Copy out every line of the material below word for word, leaving out the pictures.
-- begin Dataset records --
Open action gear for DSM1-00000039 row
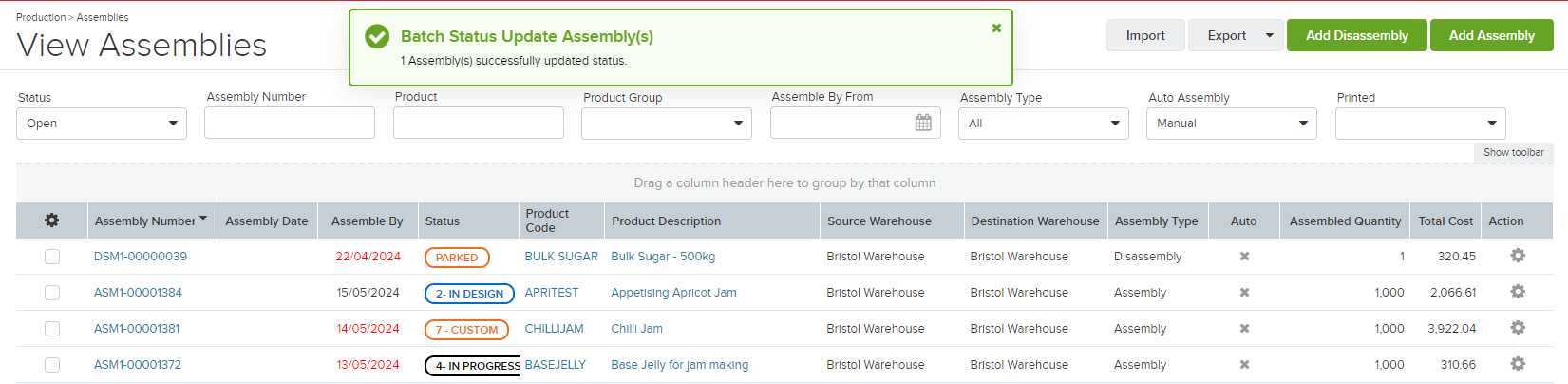Image resolution: width=1568 pixels, height=384 pixels. 1518,256
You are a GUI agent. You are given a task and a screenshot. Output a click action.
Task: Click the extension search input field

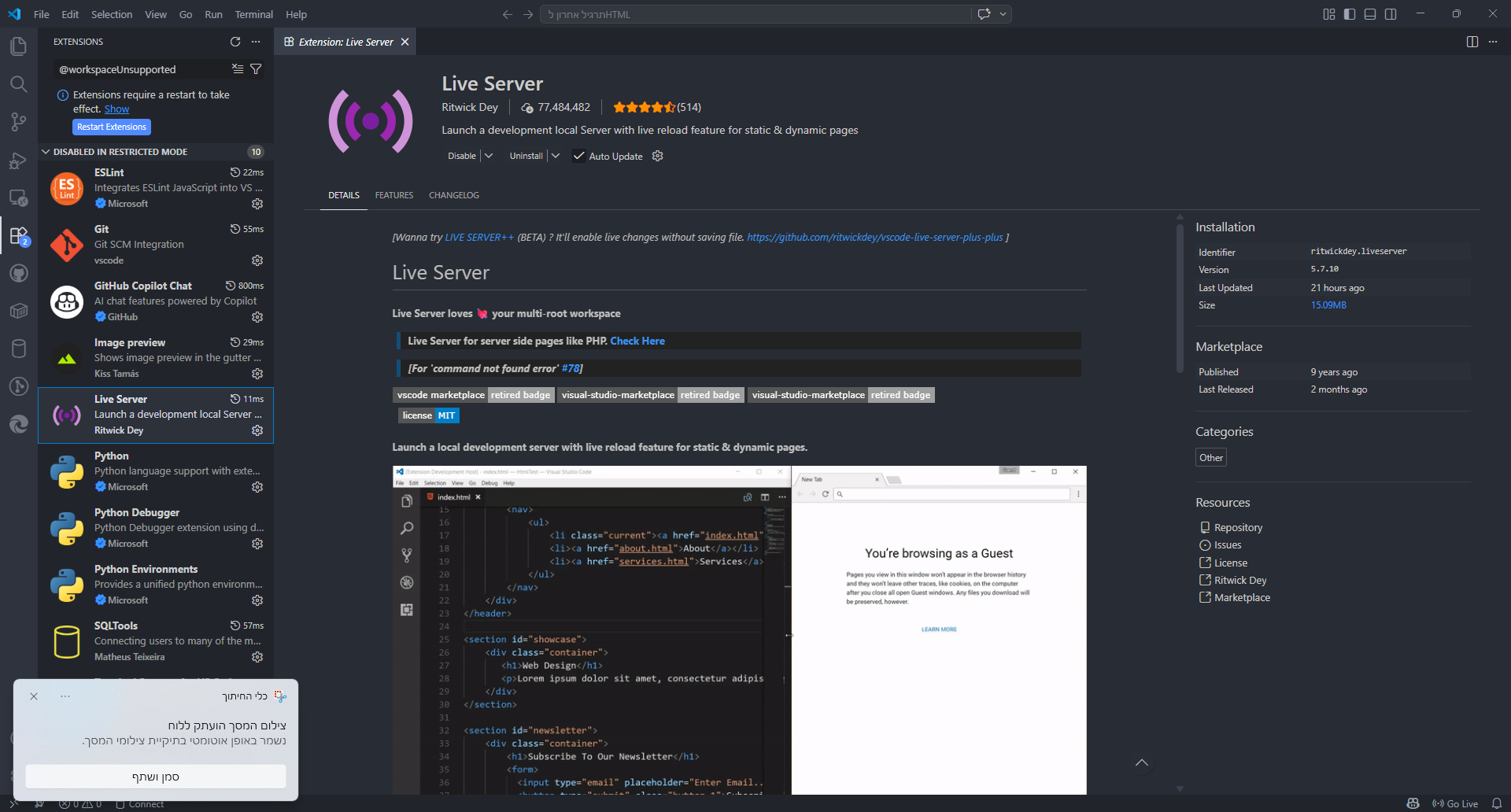click(142, 69)
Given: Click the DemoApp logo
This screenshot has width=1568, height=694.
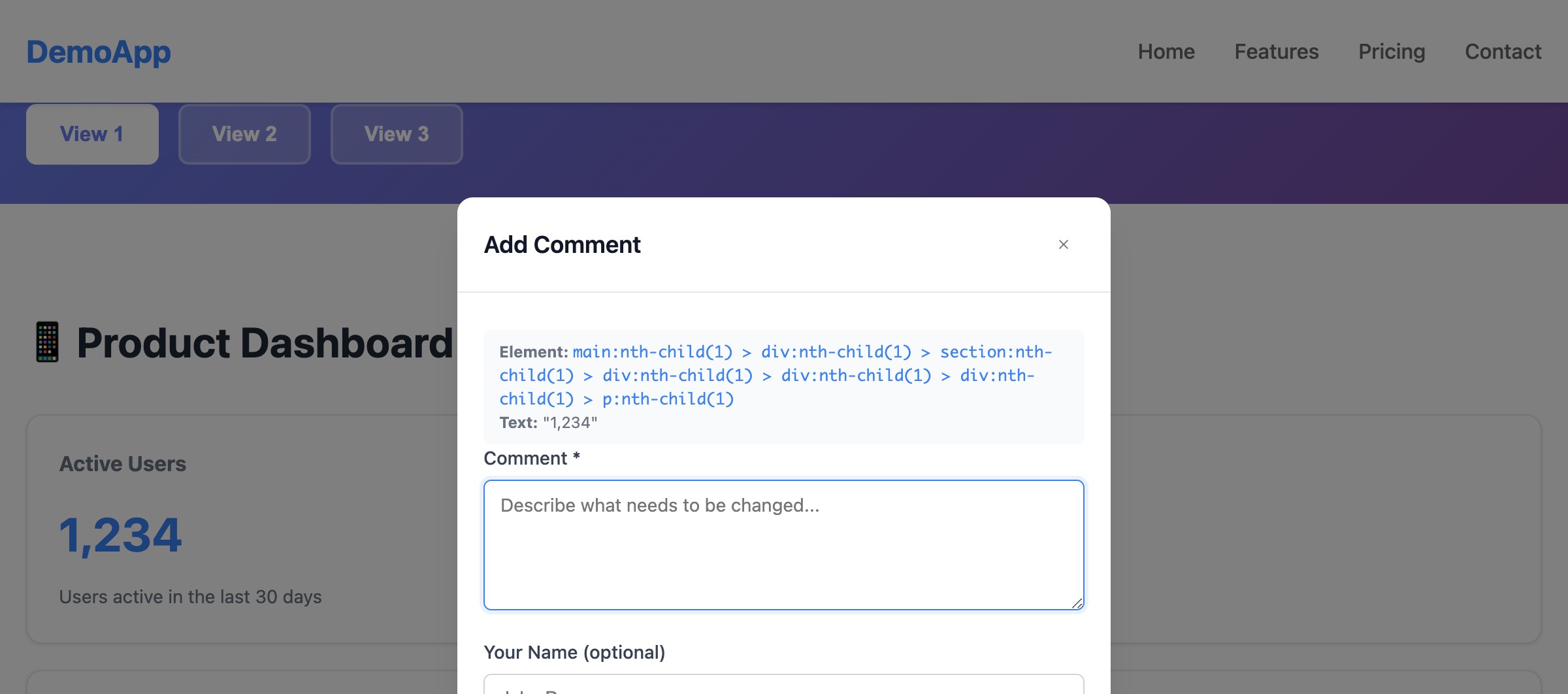Looking at the screenshot, I should click(98, 52).
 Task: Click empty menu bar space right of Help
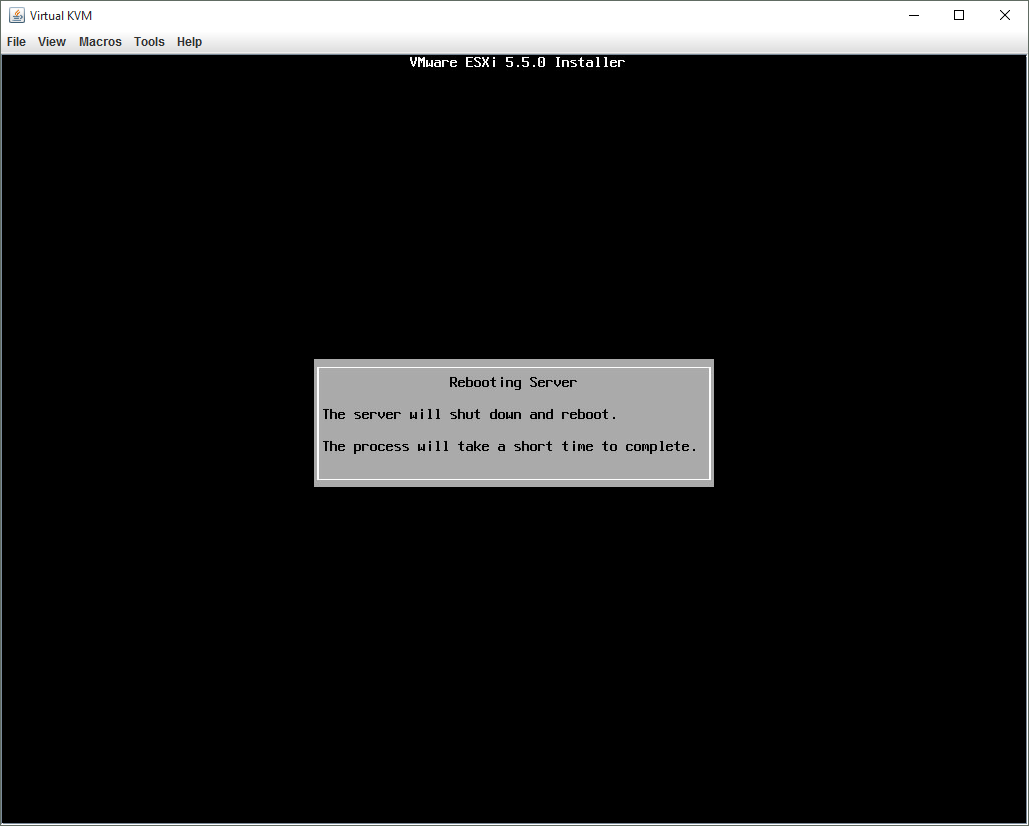(x=600, y=42)
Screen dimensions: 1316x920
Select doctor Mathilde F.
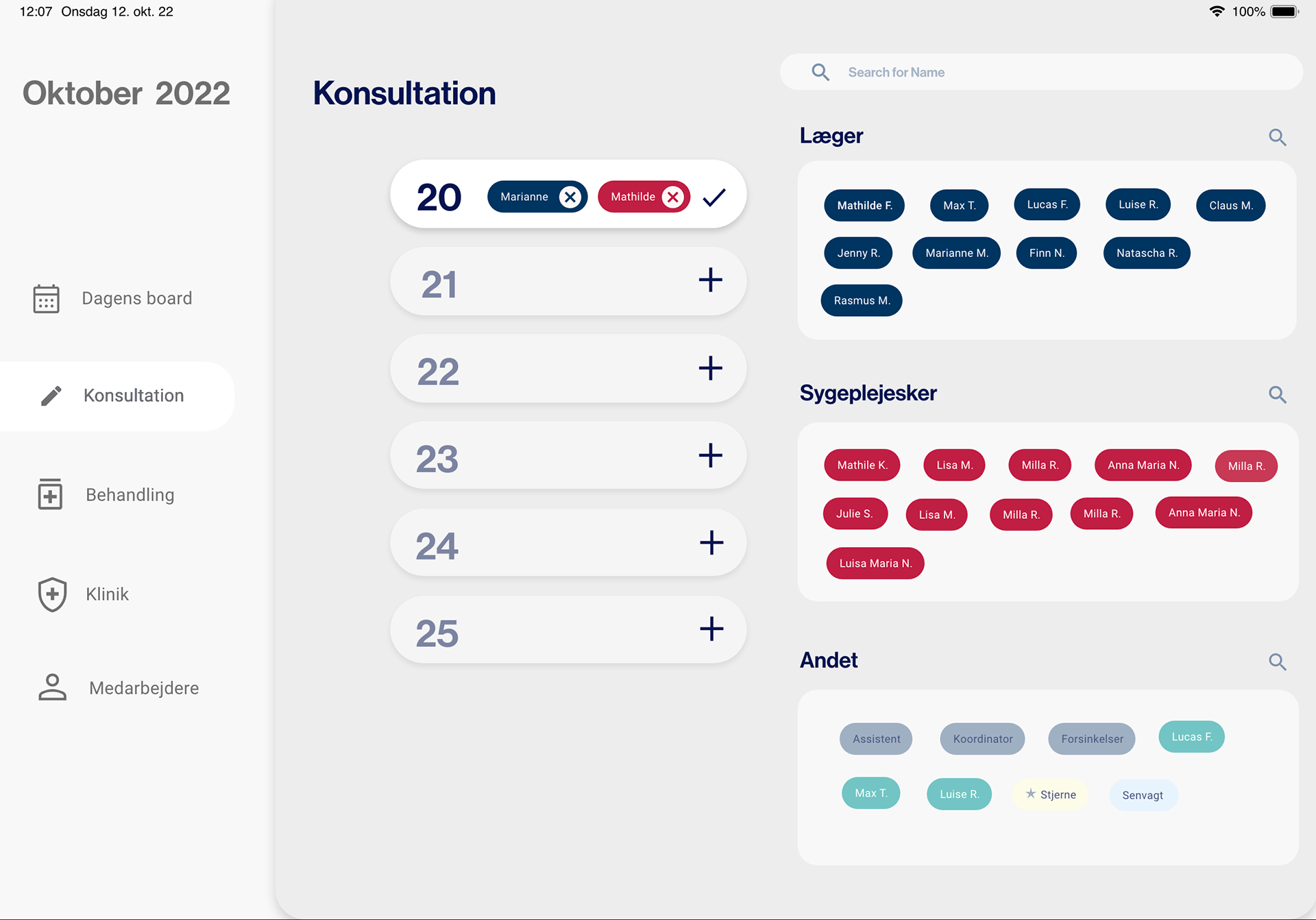pos(864,206)
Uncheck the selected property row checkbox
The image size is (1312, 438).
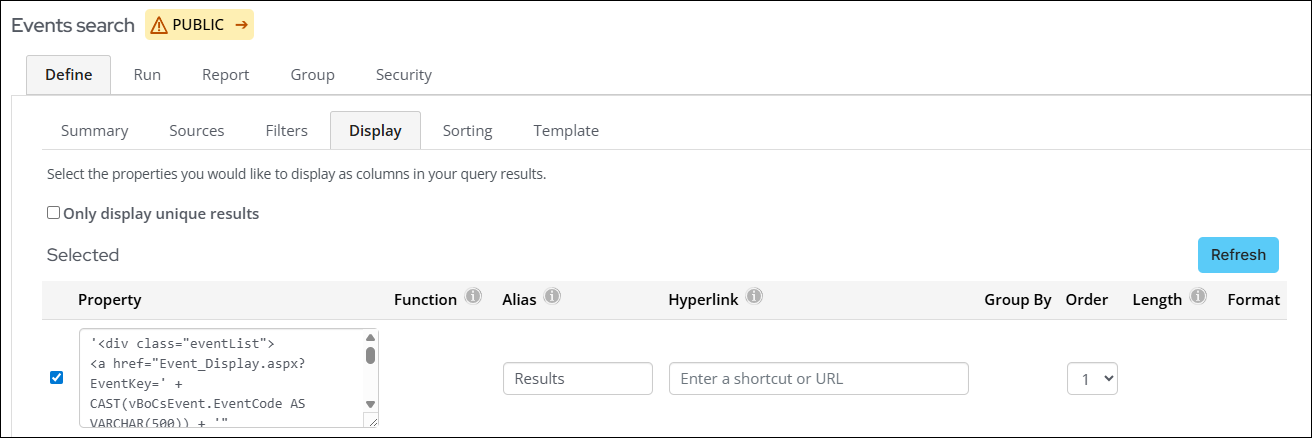[57, 378]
-- end Dataset records --
Reply to the task =>
Open action gear for DSM1-00000039 row
Image resolution: width=1568 pixels, height=384 pixels. 1518,256
You are a GUI agent. You are given a task and a screenshot. Output a click action.
Task: Click the extension search input field

click(142, 69)
Given: Click the DemoApp logo
This screenshot has width=1568, height=694.
Looking at the screenshot, I should click(98, 52).
 Task: Click empty menu bar space right of Help
(x=600, y=42)
Screen dimensions: 1316x920
Select doctor Mathilde F.
pos(864,206)
Uncheck the selected property row checkbox
The image size is (1312, 438).
[57, 378]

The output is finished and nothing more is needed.